1Universitätsklinikum Essen Klinik für Kardiologie und Angiologie Essen, Deutschland
Background
Hereditary hemorrhagic telangiectasia (HHT) is a rare autosomal dominant inherited disease characterized by the presence of telangiectasias and arteriovenous malformations. These are often associated with severe, potentially life-threatening bleeding. HHT patients with cardiac diseases, such as acute coronary syndrome (ACS) or atrial fibrillation (AF), depend on the use of antiplatelet therapy or anticoagulants. However, their use in HHT patients raises concerns due to the bleeding risk. Currently, there is no study evaluating outcomes of HHT patients hospitalized for cardiovascular diseases.
Objective
Our aim was to characterize HHT patients who were hospitalized due to cardiac disease.
Methods
HHT patients who were hospitalized at the West German Heart and Vascular Center between January 2014 and August 2023 were retrospectively included. The diagnosis of HHT was established if 3 of 4 Curacao criteria were met. HHT-specific characteristics, cardiological diagnoses at admission, and patients’ clinical course were analyzed.
Results
Out of 39 HHT patients who presented during the observation period, 19 were hospitalized. The patients had a median age of 67 [62;76] years, and 69% were female. All patients suffered from epistaxis. 37% of the patients reported at least one gastrointestinal bleeding event. 21% of the patients had already received blood transfusions due to anemia.

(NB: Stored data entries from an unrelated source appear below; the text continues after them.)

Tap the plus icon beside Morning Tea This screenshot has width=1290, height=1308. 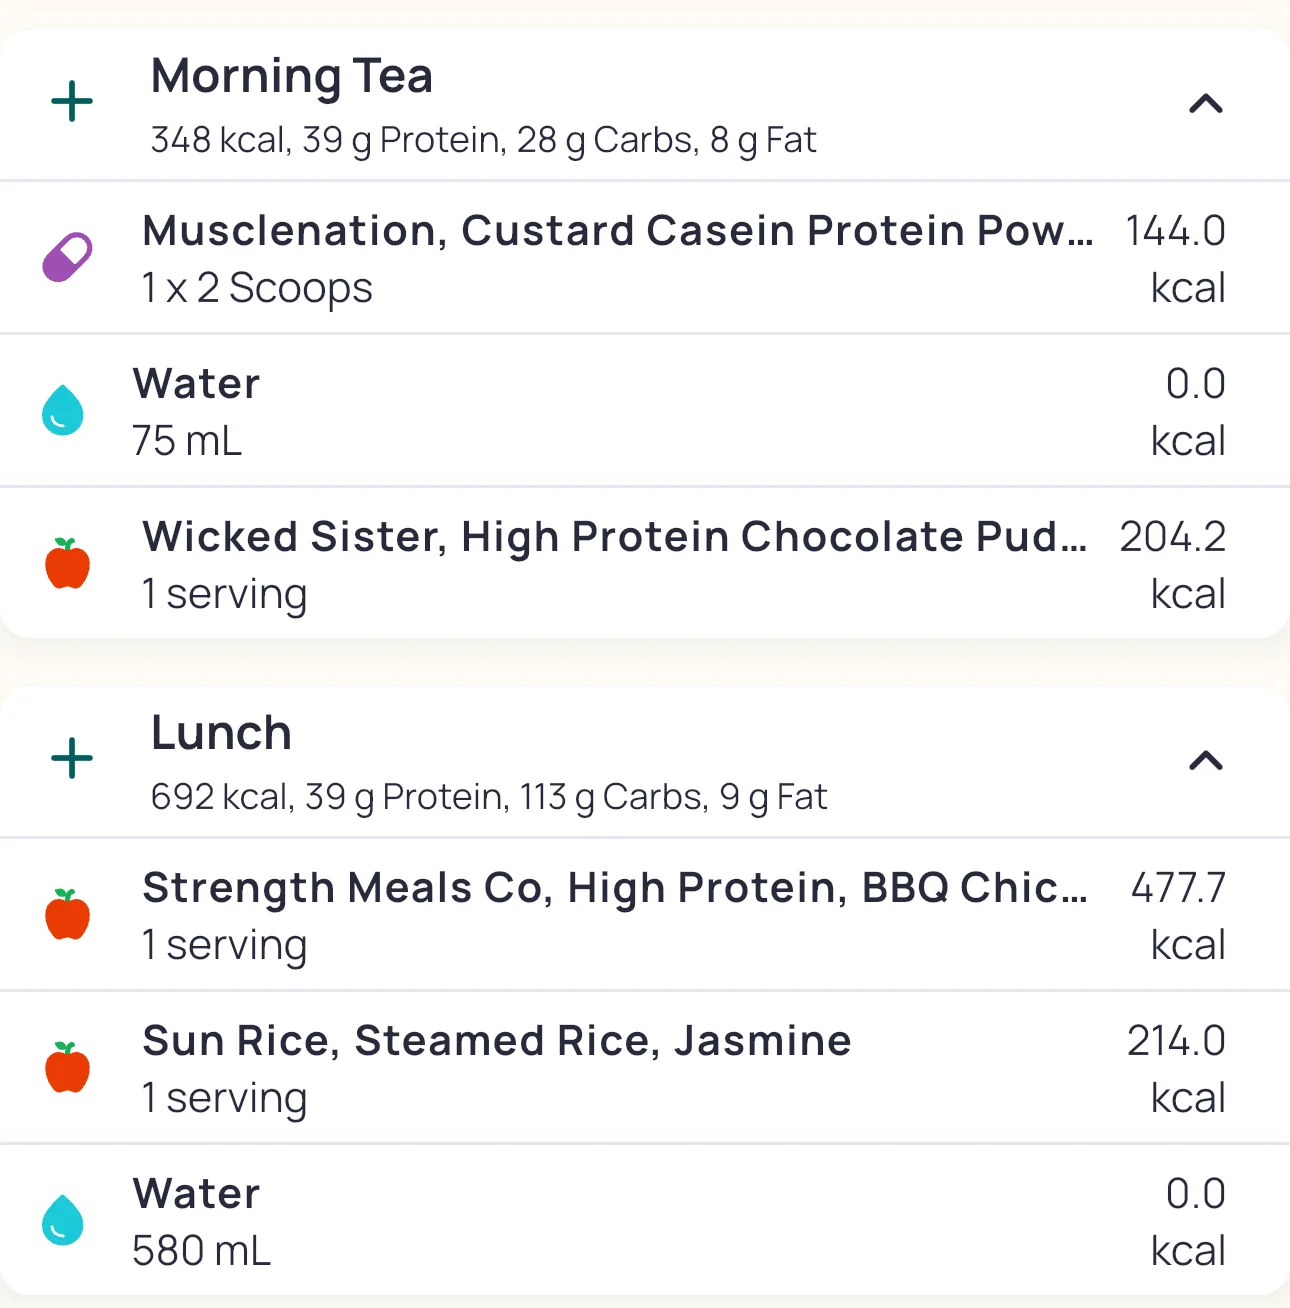tap(72, 102)
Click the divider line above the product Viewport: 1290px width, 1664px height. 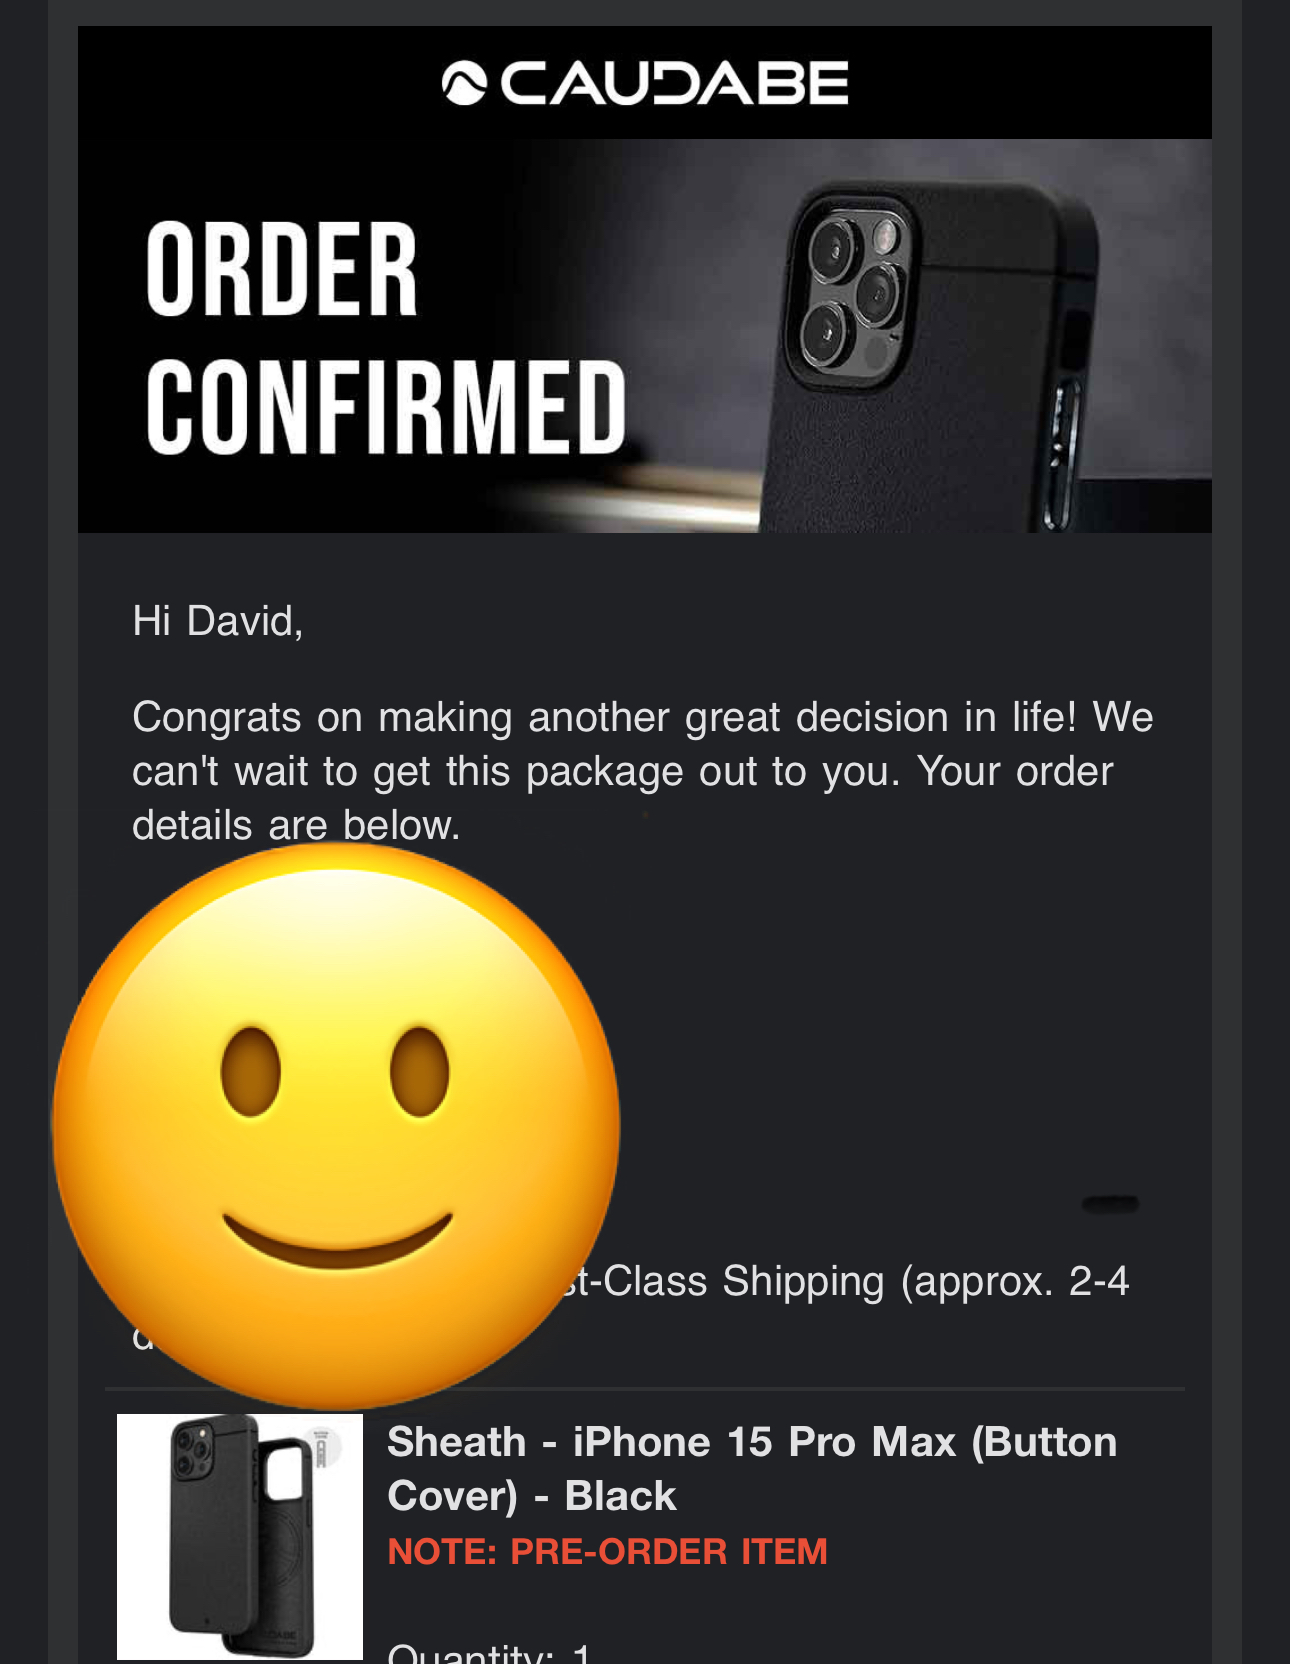point(645,1389)
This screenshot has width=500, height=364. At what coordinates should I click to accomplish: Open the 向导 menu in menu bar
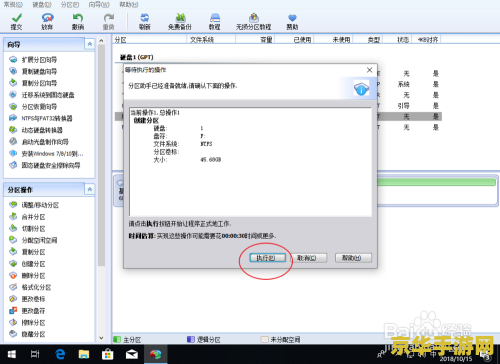point(99,5)
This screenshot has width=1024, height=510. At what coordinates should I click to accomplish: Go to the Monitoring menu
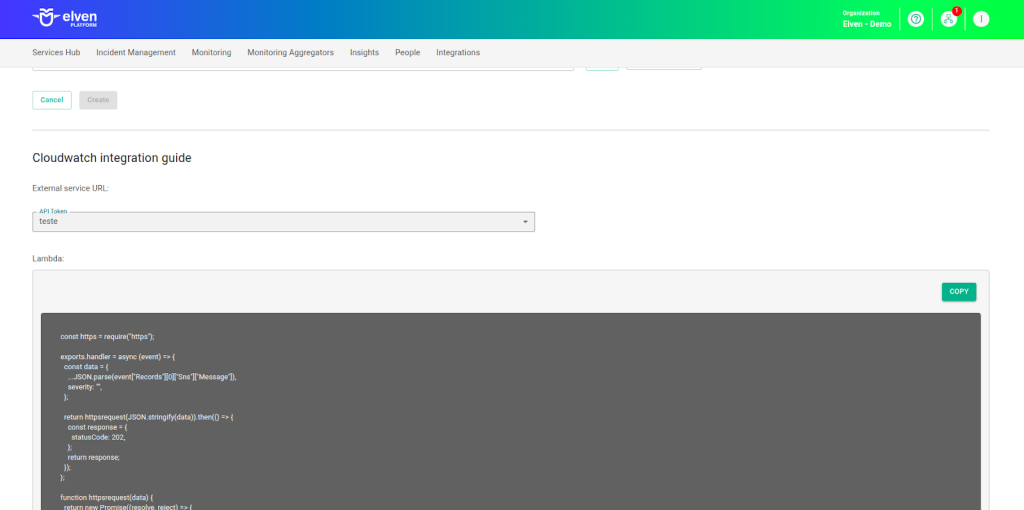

Symptomatic AF led to admission in 42% (8 patients), followed by ACS (37%; 7 patients), and hydropic decompensation due to severe AV valve regurgitation (21%, 4 patients). Patients with AF were managed by rate control strategy in 7 cases, while 1 patient underwent pulmonary vein isolation (PVI). No anticoagulation was prescribed for the four patients with a Class IIa indication for anticoagulation. Among patients with a Class Ia indication, one received rivaroxaban, while three underwent left atrial appendage (LAA) occluder implantation due to previous severe bleeding events, followed by a time-limited dual antiplatelet therapy (DAPT). There were no relevant bleeding events in AF patients.
Patients with ACS underwent coronary angiography during the course. Peri-interventional administration of heparin was tolerated adequately. While four patients were found to have no coronary artery disease, three received percutaneous coronary intervention. Under subsequent DAPT, all patients experienced severe epistaxis with a decrease in serum hemolgobin of > 1g/dl, requiring a switch to monotherapy with aspirin. All patients with hydropic decompensation due to severe AV valve regurgitation were conservatively treated. Interventional therapy was not performed due to the HHT-associated increased bleeding risk.
Conclusion
The treatment of cardiac diseases in HHT patients is challenging, particularly due to limited experience and the difficult-to-assess bleeding risk. In addition, cardiac interventions, such as pulmonary vein isolation and percutaneous repair of AV valves, seem to be performed rarely. Further insights in this field are necessary to improve the treatment of cardiac diseases in HHT patients.